Par un arrêt en date du 19 mars 2013 (Civ. 3ème n°11-25266), la Cour de Cassation validait la clause d’exclusion de solidarité incluse dans le contrat type d’architecture. Il est intéressant de revenir sur l’intérêt de la condamnation in solidum, les conséquences de la validation de la clause et les moyens à mettre en œuvre pour tenter d’y échapper.

En raison de l’obligation d’assurance pesant sur les architectes, il est très souvent opportun pour le maître d’ouvrage, en cas de sinistre de tenter de rechercher sa responsabilité.

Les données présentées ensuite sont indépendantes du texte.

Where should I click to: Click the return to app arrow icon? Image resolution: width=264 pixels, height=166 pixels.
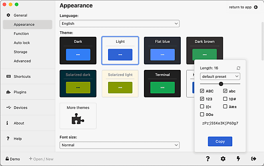(x=256, y=7)
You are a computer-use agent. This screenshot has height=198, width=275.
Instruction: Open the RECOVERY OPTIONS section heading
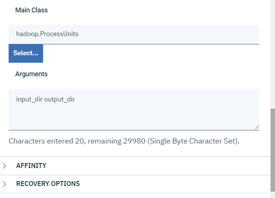[48, 184]
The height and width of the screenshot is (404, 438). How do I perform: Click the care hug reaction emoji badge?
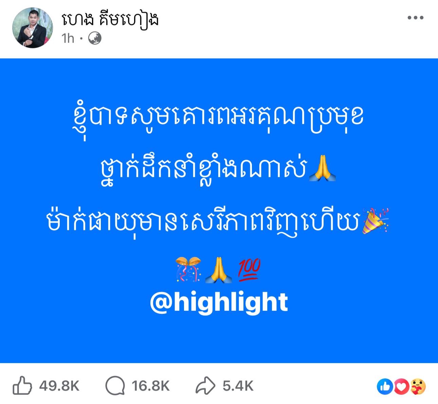(418, 386)
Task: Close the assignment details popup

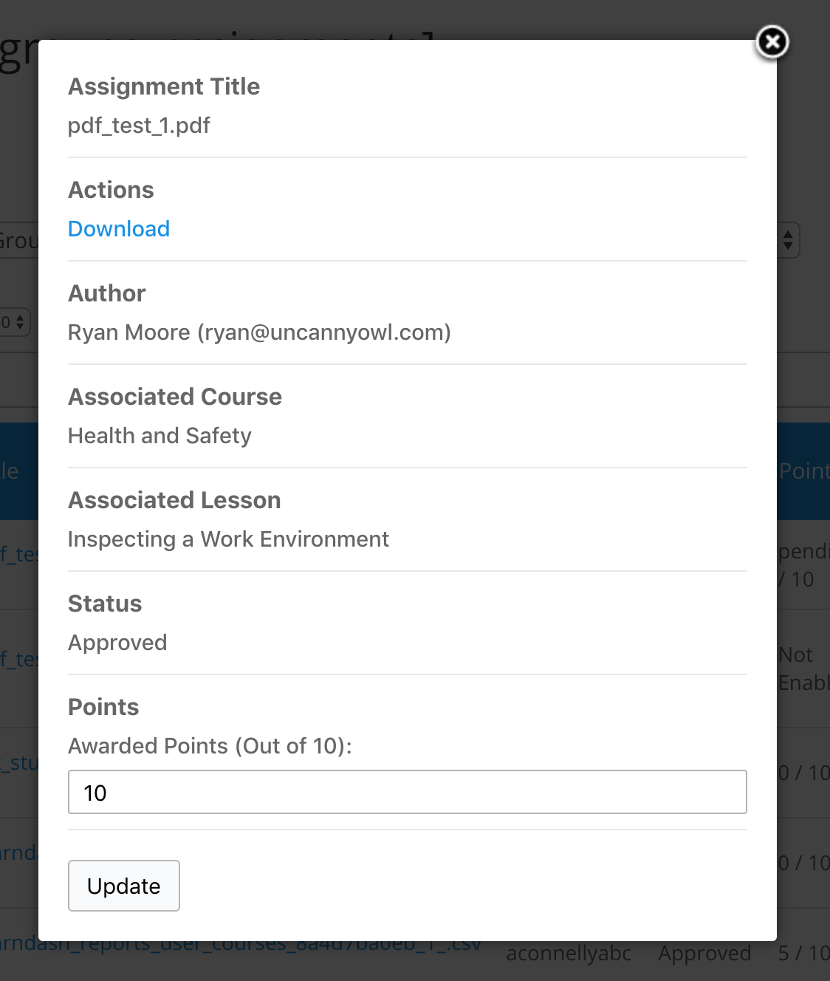Action: pyautogui.click(x=772, y=42)
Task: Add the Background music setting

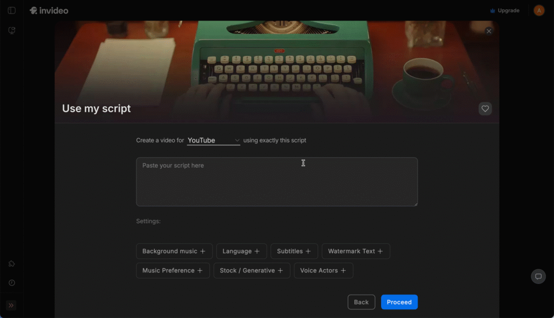Action: [174, 251]
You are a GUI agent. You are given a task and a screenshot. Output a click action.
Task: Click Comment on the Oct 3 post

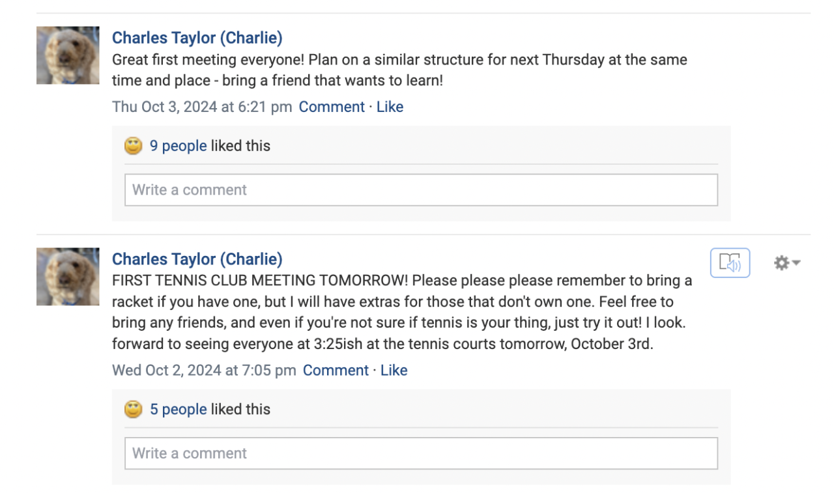(332, 107)
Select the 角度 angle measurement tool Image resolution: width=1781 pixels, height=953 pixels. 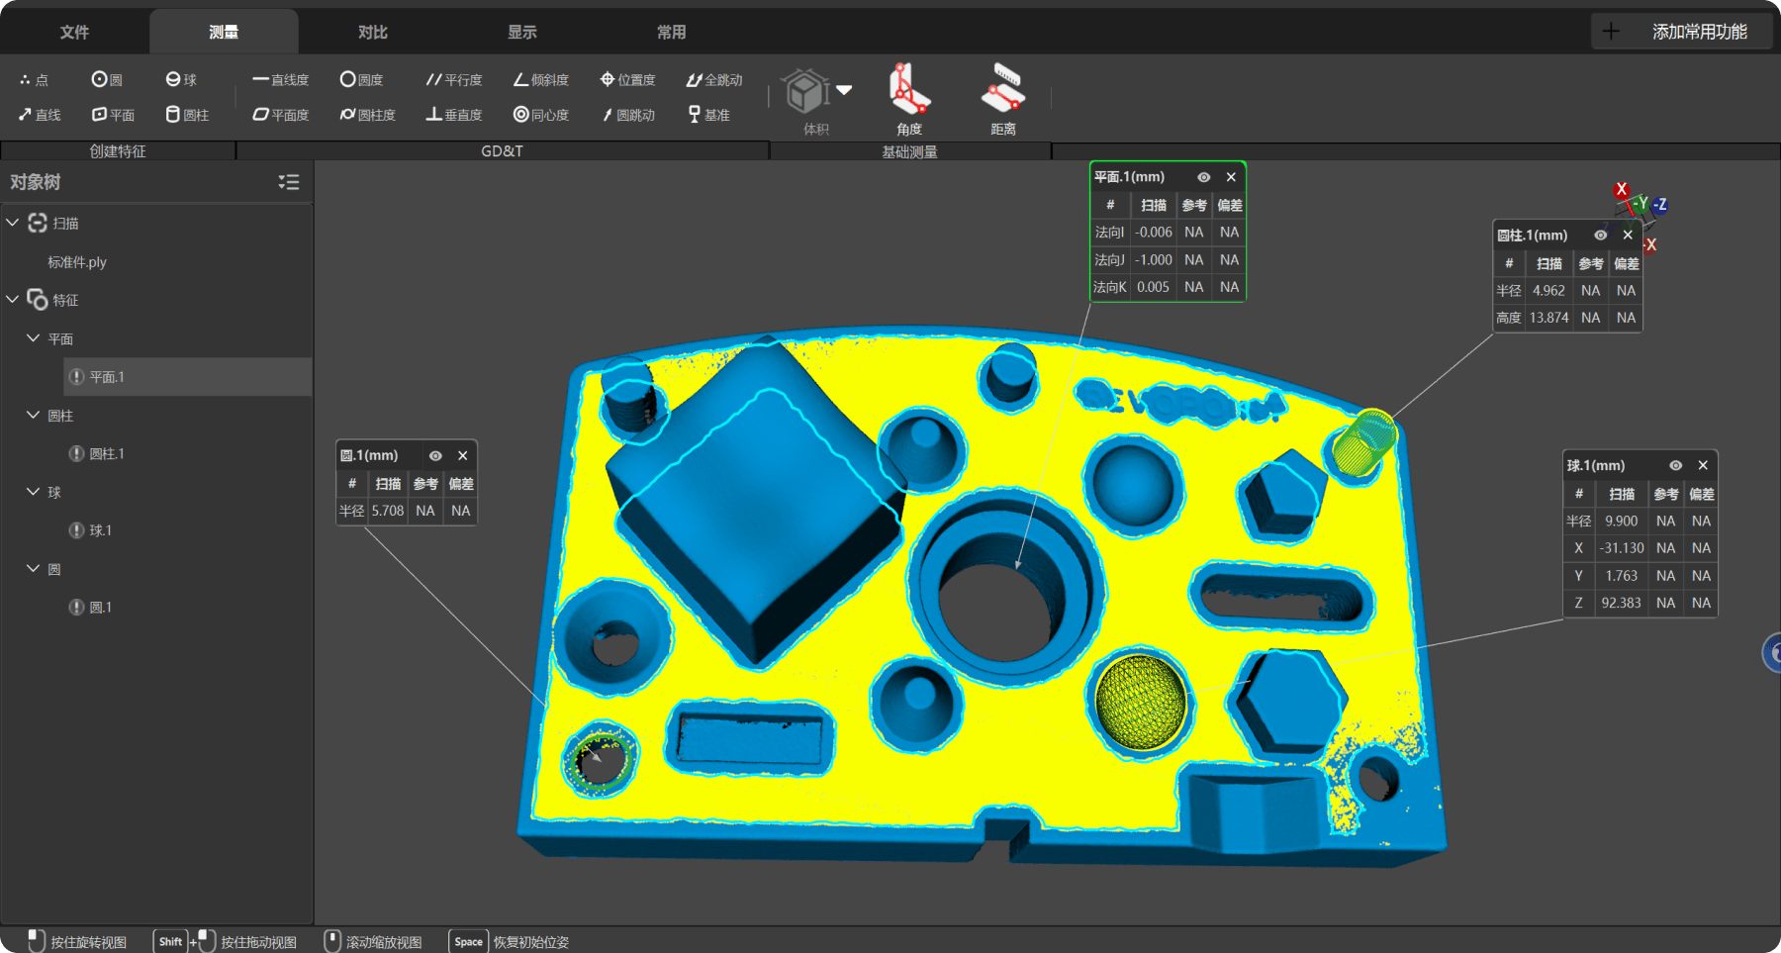tap(908, 99)
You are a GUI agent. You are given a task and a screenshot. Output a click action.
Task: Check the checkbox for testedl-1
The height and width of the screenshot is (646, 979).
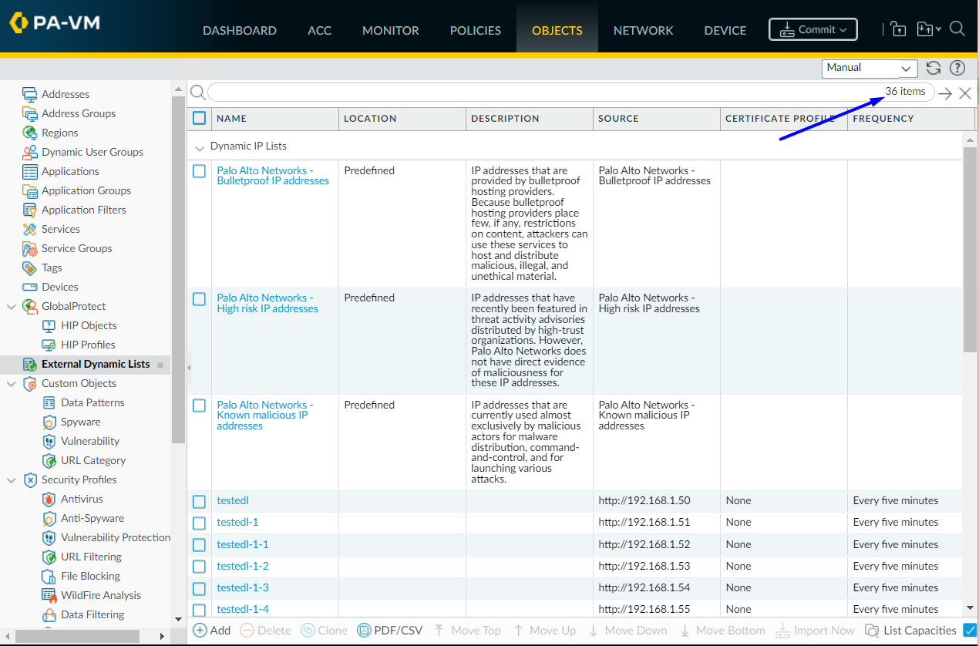pos(199,522)
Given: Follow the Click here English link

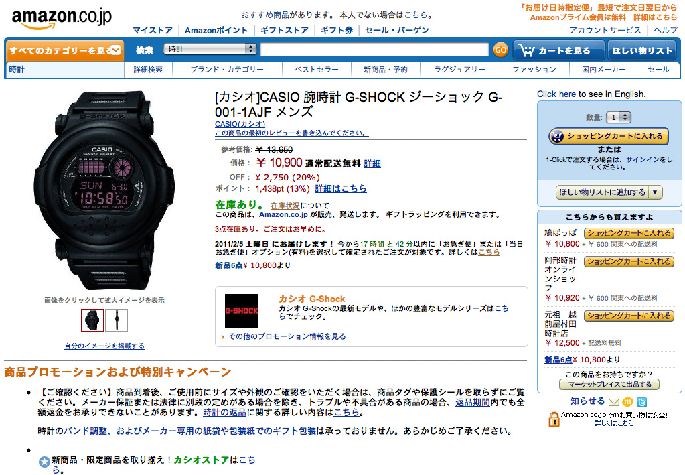Looking at the screenshot, I should (556, 94).
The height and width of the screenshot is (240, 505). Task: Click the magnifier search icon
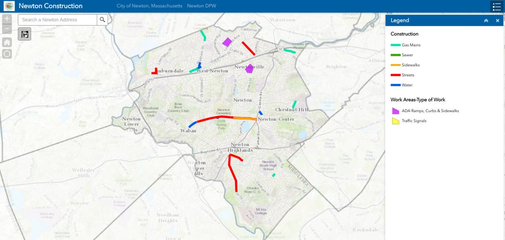[x=102, y=20]
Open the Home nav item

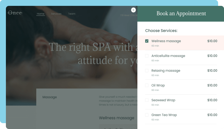coord(41,14)
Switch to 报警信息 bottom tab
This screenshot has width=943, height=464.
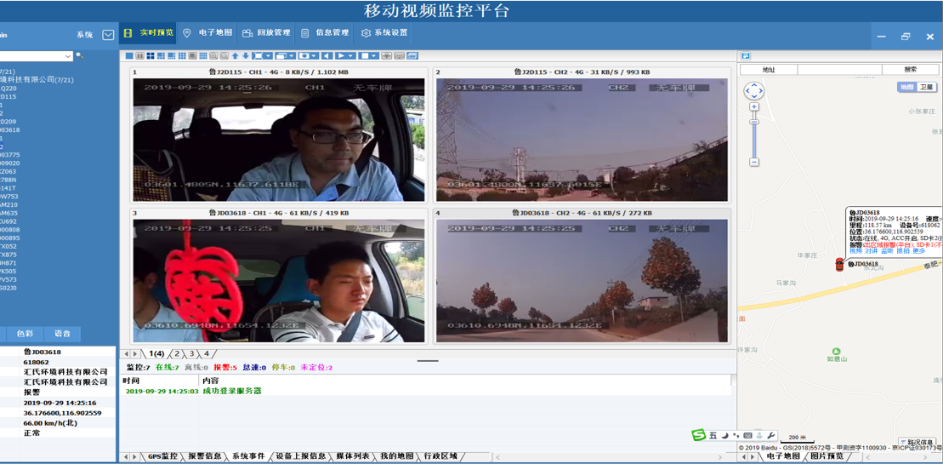pos(204,456)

Aussi est-il fréquent en cours d’expertise judiciaire que le le conseil des demandeurs (mais également ceux des constructeurs susceptibles d’être concernés et souhaitant voir leur part de responsabilité réduite) mette en avant la liste des manquements imputables à l’architecte : défaut de conseil, défaut de conception, défaut de surveillance…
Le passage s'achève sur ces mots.